Nella basilica napoletana dello Spirito Santo il Coro Mysterium Vocis protagonista di un ottimo concerto di Natale

Coro Mysterium VocisIl periodo natalizio si contraddistingue da sempre per un’offerta di musica decisamente maggiore rispetto al resto dell’anno.
Così si arriva al termine delle feste dopo aver fatto indigestione di canti di Natale (più o meno sempre gli stessi), proposti da cori riunitisi magari solo in questa occasione, che si esibiscono davanti ad amici e parenti muniti dei più sofisticati e fastidiosi mezzi atti a riprendere l’evento.
Purtroppo la norma è questa ma, fortunatamente, non mancano le eccezioni e, a tal proposito, con un po’ di ritardo, vi parleremo del concerto del Coro Mysterium Vocis, tenutosi, a ridosso di Natale, nella splendida e gelida basilica napoletana dello Spirito Santo in pieno centro storico.
L’ensemble, diretto dal maestro Rosario Totaro e accompagnato all’organo da Pierfrancesco Borrelli, ha eseguito un repertorio legato ad un periodo vastissimo, che andava dal XII secolo ai giorni nostri.
In apertura abbiamo ascoltato Personent hodie, L’unico Figlio e Gaudete, Christus nascetur, appartenenti alla tradizione medievale, mentre il successivo Laetentur coeli era tratto dalla raccolta Sacri concentus del tedesco Hassler, vissuto fra la seconda metà del Cinquecento e gli albori del Seicento.
Era poi la volta della prima esecuzione in tempi moderni dell’Inno del SS. Natale, lavoro del romano Pietro Paolo Bencini (ca. 1670 – 1755) che precedeva Pastorale di Natale e Amen di S. Alfonso Maria de’ Liguori, ripresi da Pietrantonio Gallo (autore barocco attivo a Napoli, riscoperto proprio grazie ad un progetto portato avanti dall’Associazione che fa capo al coro), nell’elaborazione del maestro Marco Palumbo.
Si passava quindi ad una vasta panoramica sul Novecento, iniziata con l’Ave Maria del britannico Malcolm Archer, classe 1952, seguita da Carol of the bells, composta nel 1916 dall’ucraino Mykola Leontovich (1877-1921), sulla base di un antico canto profano, la cui lirica fu in seguito scritta nel 1936 dal russo-americano Peter J. Wilhousky.

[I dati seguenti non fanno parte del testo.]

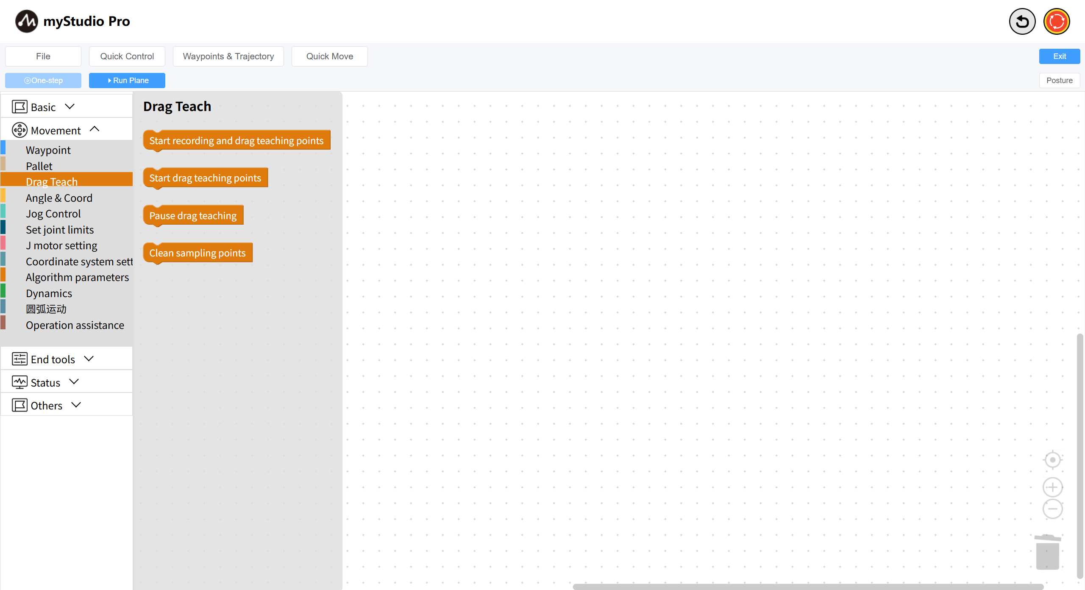Select Jog Control in the Movement list
This screenshot has height=590, width=1085.
coord(53,214)
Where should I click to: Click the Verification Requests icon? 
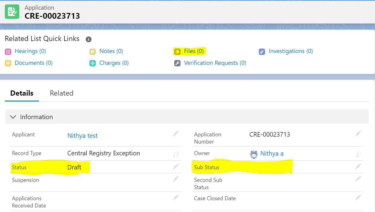point(177,63)
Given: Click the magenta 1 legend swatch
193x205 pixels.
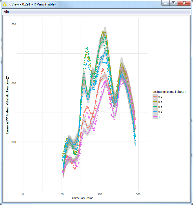Looking at the screenshot, I should coord(155,117).
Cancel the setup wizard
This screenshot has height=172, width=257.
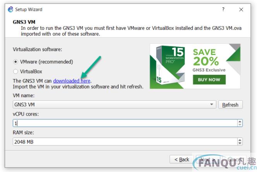click(x=235, y=159)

Non potevano mancare un paio di evergreen, come White Christmas di Irving Berlin e il gospel Oh Happy Day di Edwin Hawkins, il cui motivo originale risaliva al XVIII secolo, mentre gli echi medievali di Sir Christèmas (da Ave Rex, op. 45) ci davano l’opportunità di conoscere William Mathias, un altro autore inglese sicuramente da approfondire.

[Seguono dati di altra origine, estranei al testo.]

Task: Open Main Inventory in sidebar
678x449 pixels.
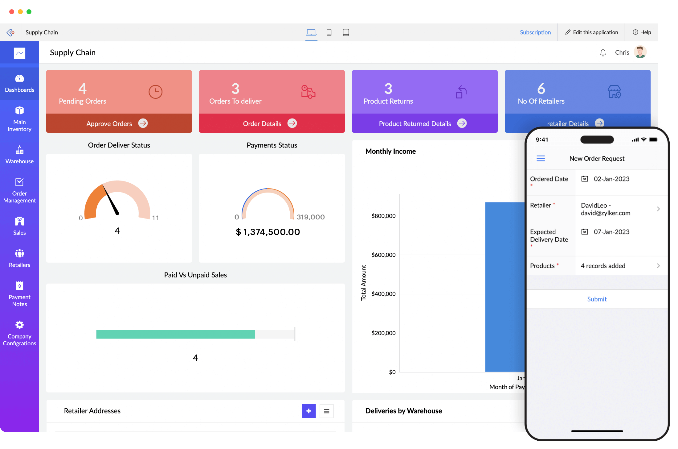Action: tap(19, 119)
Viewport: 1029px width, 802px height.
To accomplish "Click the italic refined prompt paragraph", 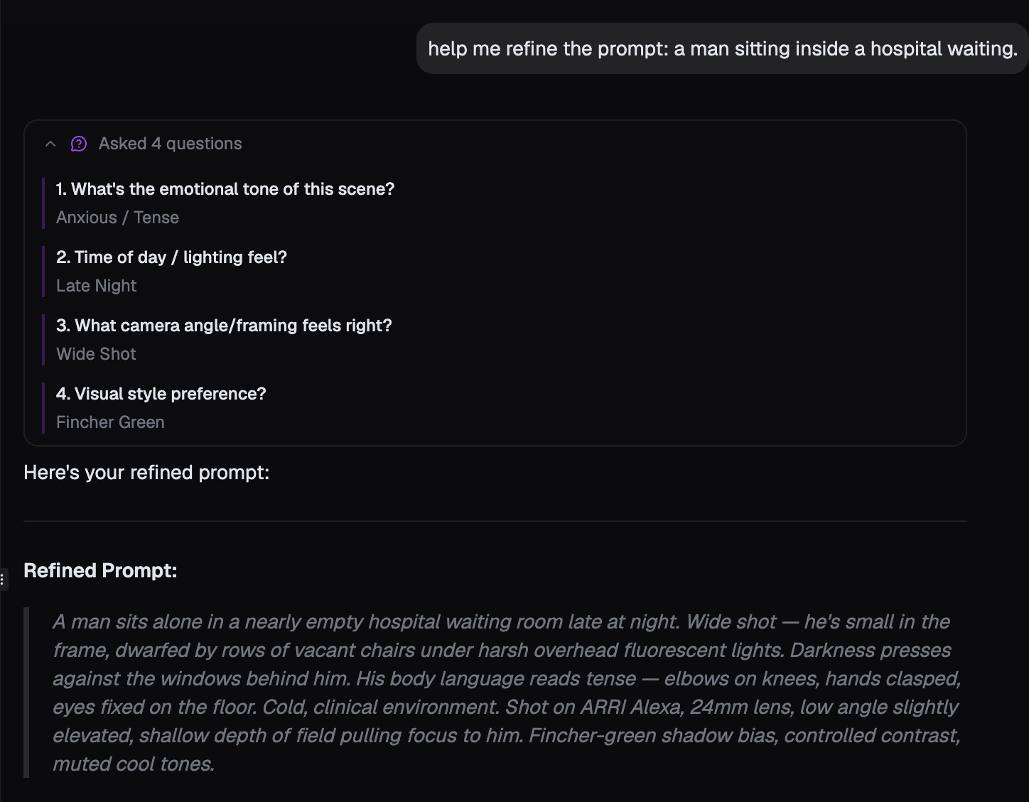I will 506,693.
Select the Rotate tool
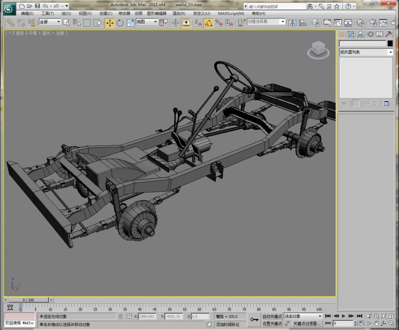 point(120,23)
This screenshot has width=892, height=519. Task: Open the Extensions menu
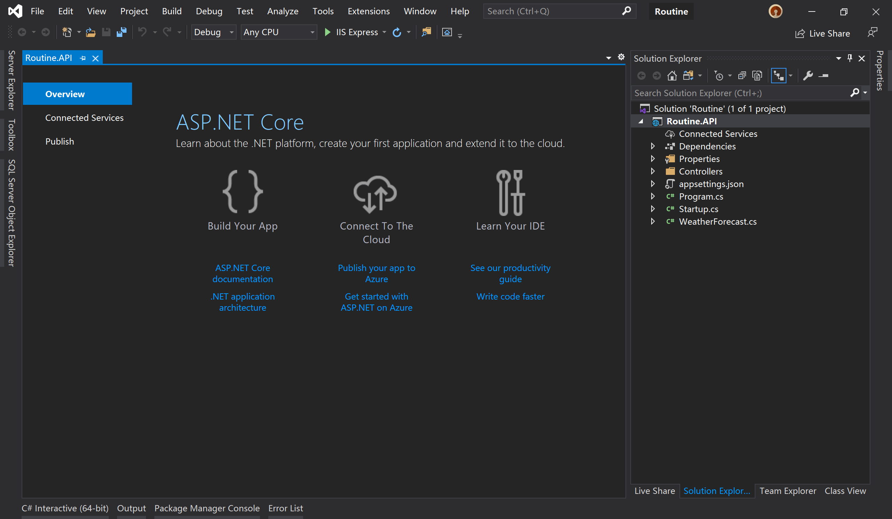click(x=368, y=11)
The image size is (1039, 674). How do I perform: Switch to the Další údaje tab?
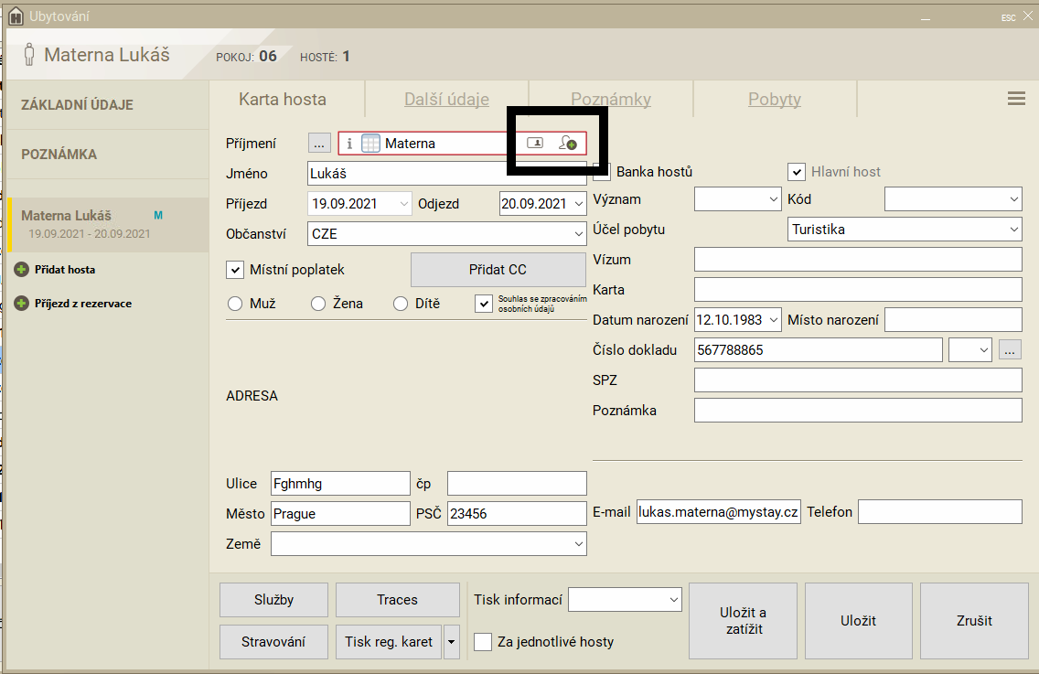click(446, 100)
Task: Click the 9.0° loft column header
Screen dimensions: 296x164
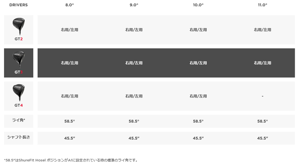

Uno sguardo a casa nostra con tre brani del napoletano Gaetano Panariello (1961), la prima assoluta del suggestivo Videntes stellam, abbinato a Hodie Christus natus est e O Magnum Mysterium.
Sempre rimanendo in Italia, abbiamo avuto un breve ma significativo saggio della Lauda per la natività del Signore, che Ottorino Respighi concepì nel 1930, avvalendosi di un testo attribuito a Jacopone da Todi.

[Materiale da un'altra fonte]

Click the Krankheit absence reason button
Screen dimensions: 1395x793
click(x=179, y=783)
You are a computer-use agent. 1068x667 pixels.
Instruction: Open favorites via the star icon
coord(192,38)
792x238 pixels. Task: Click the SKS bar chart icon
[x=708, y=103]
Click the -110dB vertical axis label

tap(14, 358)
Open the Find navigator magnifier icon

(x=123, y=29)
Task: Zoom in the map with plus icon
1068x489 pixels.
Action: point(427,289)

Finale rivolto alla parte conclusiva della Messa Pastorale del già citato Pietrantonio Gallo e al mozartiano Laudate Dominum, dal Vesperae solennes de confessore KV 339 composto dall’autore austriaco per una funzione tenutasi nella cattedrale di Salisburgo nel 1780.
Un programma molto vasto, come avevamo anticipato in precedenza, che il Coro Mysterium Vocis, ottimamente diretto dal maestro Rosario Totaro e supportato al meglio da Pierfrancesco Borrelli all’organo, ha interpretato con grande intensità e bravura, riuscendo anche a sopperire ad alcuni vuoti creatisi per un attacco influenzale che ha colpito diversi suoi componenti.
Ricordiamo, inoltre, i soprani Olga Cafiero e Sabrina Santoro (soprani) e i contralti Tiziana Fabbricatti e Marina Esposito, componenti del coro che hanno fornito un prezioso contributo in qualità di soliste, il soprano Fiorella Orazzo, in veste di voce recitante, impegnata nella parte dedicata alle letture di alcune leggende natalizie della tradizione napoletana e Guido Mandaglio al fagotto, che è intervenuto nei brani di Bencini e Mozart.
In conclusione un concerto che ha confermato il valore di una compagine, nata più di un ventennio fa, caratterizzatasi in questo lungo arco di tempo per le sue numerose ed interessanti proposte.